Stored data entries:
══════════════════════════════

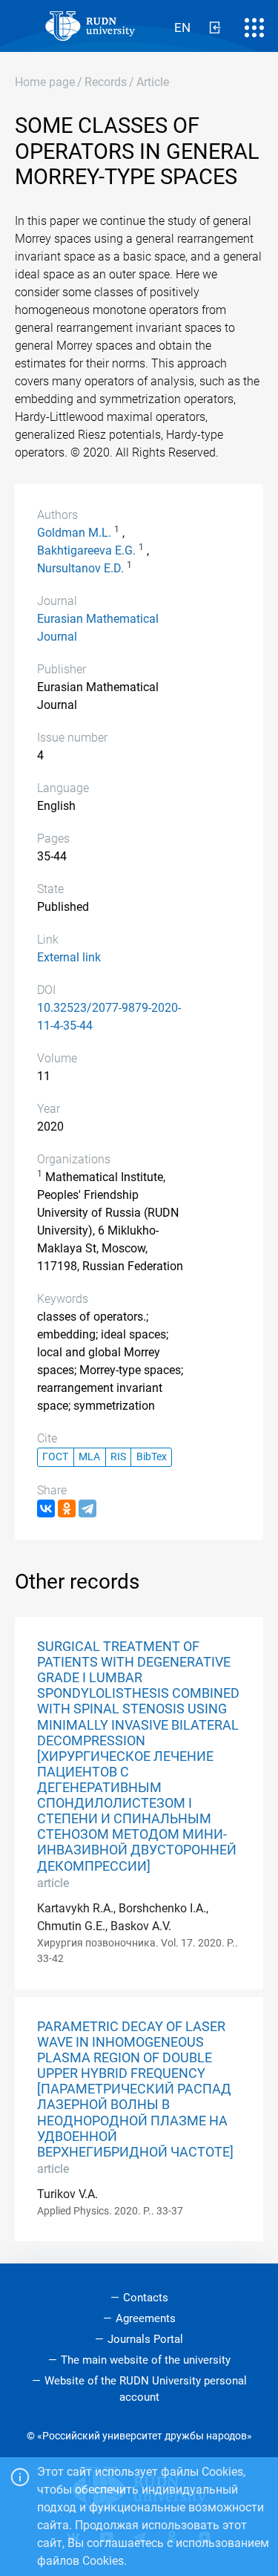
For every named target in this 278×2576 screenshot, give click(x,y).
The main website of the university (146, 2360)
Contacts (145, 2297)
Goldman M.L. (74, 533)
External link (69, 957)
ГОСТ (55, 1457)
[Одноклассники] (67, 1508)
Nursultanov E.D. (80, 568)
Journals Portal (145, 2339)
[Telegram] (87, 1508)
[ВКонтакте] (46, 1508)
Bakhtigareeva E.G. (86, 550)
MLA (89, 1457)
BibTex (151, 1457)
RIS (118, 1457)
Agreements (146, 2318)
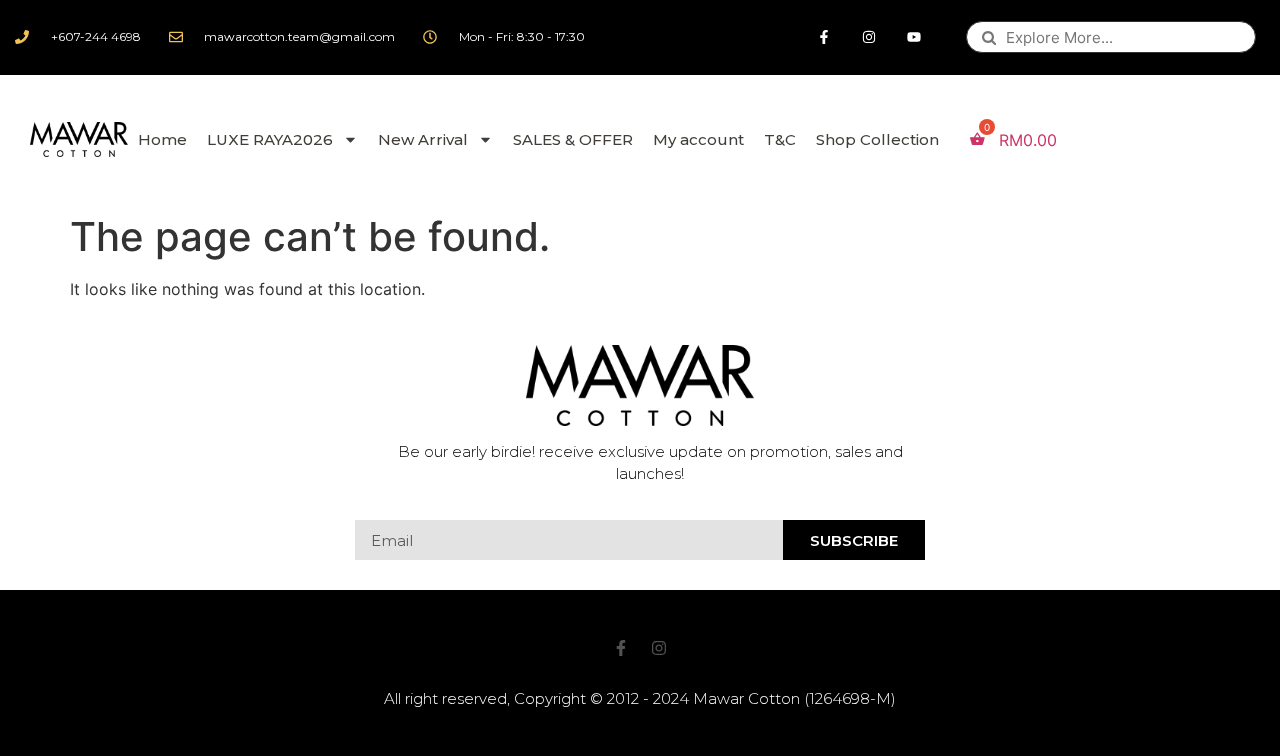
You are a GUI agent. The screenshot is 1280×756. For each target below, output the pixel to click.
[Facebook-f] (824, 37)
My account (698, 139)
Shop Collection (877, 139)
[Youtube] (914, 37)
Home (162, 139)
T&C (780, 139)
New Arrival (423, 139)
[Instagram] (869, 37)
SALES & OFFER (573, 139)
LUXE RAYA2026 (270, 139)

══════════════════════════════

* _PROBLEM_:
Your copy of the records must be exact and must contain no pictures.

* _WRITTEN RESPONSE_:
For every named target in this 278×2576 screenshot, give click(x,y).
The main website of the university (146, 2360)
Contacts (145, 2297)
Goldman M.L. (74, 533)
External link (69, 957)
ГОСТ (55, 1457)
[Одноклассники] (67, 1508)
Nursultanov E.D. (80, 568)
Journals Portal (145, 2339)
[Telegram] (87, 1508)
[ВКонтакте] (46, 1508)
Bakhtigareeva E.G. (86, 550)
MLA (89, 1457)
BibTex (151, 1457)
RIS (118, 1457)
Agreements (146, 2318)
You are a GUI agent. The screenshot is 1280×756. For each target below, output the pixel to click.
[Facebook-f] (824, 37)
My account (698, 139)
Shop Collection (877, 139)
[Youtube] (914, 37)
Home (162, 139)
T&C (780, 139)
New Arrival (423, 139)
[Instagram] (869, 37)
SALES & OFFER (573, 139)
LUXE RAYA2026 (270, 139)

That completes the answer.